_What you have to do_
Where a line holds the word "agent", copy it from the records.

_Data extracts_
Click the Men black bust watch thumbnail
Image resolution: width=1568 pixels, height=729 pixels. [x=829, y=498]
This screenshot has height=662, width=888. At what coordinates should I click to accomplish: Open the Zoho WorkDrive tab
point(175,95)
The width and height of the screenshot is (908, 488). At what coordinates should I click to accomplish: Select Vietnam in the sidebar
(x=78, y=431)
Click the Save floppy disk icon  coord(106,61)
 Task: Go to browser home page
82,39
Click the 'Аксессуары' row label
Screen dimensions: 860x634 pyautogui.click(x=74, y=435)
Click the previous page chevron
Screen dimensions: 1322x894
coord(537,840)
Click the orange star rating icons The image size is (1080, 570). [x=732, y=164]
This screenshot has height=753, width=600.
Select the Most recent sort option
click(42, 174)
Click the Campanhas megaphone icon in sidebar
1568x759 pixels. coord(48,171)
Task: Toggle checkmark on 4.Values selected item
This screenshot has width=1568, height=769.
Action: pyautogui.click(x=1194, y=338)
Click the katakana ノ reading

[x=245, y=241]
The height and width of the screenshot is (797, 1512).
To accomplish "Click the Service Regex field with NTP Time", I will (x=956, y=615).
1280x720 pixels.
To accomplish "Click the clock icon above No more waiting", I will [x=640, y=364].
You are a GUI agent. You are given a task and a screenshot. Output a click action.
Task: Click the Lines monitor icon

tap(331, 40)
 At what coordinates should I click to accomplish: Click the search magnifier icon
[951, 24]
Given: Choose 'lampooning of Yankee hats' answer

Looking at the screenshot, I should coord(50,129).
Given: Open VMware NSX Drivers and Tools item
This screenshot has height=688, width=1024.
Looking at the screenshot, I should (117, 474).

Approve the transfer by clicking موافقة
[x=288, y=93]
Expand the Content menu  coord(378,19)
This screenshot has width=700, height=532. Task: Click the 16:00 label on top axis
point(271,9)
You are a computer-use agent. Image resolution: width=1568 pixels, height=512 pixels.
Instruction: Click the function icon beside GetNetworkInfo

_Reply_
You are a GUI agent. You are given a task and a screenshot. Output a click action.
You are a computer-use agent. Image resolution: width=1568 pixels, height=512 pixels.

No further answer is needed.